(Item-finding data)
++++++++++
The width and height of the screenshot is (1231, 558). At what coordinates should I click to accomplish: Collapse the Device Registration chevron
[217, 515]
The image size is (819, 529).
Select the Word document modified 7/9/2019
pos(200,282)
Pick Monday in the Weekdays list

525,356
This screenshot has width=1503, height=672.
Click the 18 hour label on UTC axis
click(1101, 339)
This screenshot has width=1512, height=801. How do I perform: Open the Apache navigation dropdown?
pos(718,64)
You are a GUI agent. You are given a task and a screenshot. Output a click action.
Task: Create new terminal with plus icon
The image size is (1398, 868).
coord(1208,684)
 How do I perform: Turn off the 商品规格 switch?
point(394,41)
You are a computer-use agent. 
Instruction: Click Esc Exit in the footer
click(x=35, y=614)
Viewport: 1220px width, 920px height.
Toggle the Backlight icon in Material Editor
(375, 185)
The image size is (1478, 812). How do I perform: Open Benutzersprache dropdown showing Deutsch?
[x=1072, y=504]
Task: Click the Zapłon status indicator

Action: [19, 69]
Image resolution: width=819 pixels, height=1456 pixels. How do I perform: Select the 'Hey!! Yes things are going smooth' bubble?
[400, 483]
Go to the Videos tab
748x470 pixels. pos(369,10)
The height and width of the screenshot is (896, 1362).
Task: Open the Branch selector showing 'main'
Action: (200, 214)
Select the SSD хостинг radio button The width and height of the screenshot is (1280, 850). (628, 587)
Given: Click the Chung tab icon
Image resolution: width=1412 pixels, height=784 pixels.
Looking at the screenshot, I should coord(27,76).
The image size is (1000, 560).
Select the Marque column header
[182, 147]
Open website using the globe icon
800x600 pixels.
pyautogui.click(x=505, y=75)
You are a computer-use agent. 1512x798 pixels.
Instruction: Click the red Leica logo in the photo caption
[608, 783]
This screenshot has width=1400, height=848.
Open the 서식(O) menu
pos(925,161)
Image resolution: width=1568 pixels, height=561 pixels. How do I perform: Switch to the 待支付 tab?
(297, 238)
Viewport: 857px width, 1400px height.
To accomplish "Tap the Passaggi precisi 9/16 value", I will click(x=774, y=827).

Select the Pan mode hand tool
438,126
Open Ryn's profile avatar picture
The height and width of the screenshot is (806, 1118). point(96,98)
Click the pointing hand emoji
++++++++++
* Challenge *
Print all of the data above line for line, with no changes.

* Full output *
The width and height of the screenshot is (1231, 558). At what coordinates should I click to accomplish: Collapse the Device Registration chevron
[217, 515]
The image size is (819, 529).
Select the Word document modified 7/9/2019
pos(200,282)
Pick Monday in the Weekdays list

525,356
This screenshot has width=1503, height=672.
Click the 18 hour label on UTC axis
click(1101, 339)
This screenshot has width=1512, height=801. How do I perform: Open the Apache navigation dropdown?
pos(718,64)
You are a GUI agent. You are given a task and a screenshot. Output a click action.
Task: Create new terminal with plus icon
The image size is (1398, 868).
coord(1208,684)
 How do I perform: Turn off the 商品规格 switch?
point(394,41)
You are a computer-use agent. 
Instruction: Click Esc Exit in the footer
click(x=35, y=614)
Viewport: 1220px width, 920px height.
Toggle the Backlight icon in Material Editor
(375, 185)
The image size is (1478, 812). How do I perform: Open Benutzersprache dropdown showing Deutsch?
[x=1072, y=504]
Task: Click the Zapłon status indicator

Action: [19, 69]
Image resolution: width=819 pixels, height=1456 pixels. How do I perform: Select the 'Hey!! Yes things are going smooth' bubble?
[400, 483]
Go to the Videos tab
748x470 pixels. pos(369,10)
The height and width of the screenshot is (896, 1362).
Task: Open the Branch selector showing 'main'
Action: (200, 214)
Select the SSD хостинг radio button The width and height of the screenshot is (1280, 850). (628, 587)
Given: Click the Chung tab icon
Image resolution: width=1412 pixels, height=784 pixels.
Looking at the screenshot, I should coord(27,76).
The image size is (1000, 560).
Select the Marque column header
[182, 147]
Open website using the globe icon
800x600 pixels.
pyautogui.click(x=505, y=75)
You are a computer-use agent. 1512x798 pixels.
Instruction: Click the red Leica logo in the photo caption
[608, 783]
This screenshot has width=1400, height=848.
Open the 서식(O) menu
pos(925,161)
Image resolution: width=1568 pixels, height=561 pixels. How do I perform: Switch to the 待支付 tab?
(297, 238)
Viewport: 857px width, 1400px height.
To accomplish "Tap the Passaggi precisi 9/16 value", I will click(x=774, y=827).

Select the Pan mode hand tool
438,126
Open Ryn's profile avatar picture
The height and width of the screenshot is (806, 1118). point(96,98)
Click the pointing hand emoji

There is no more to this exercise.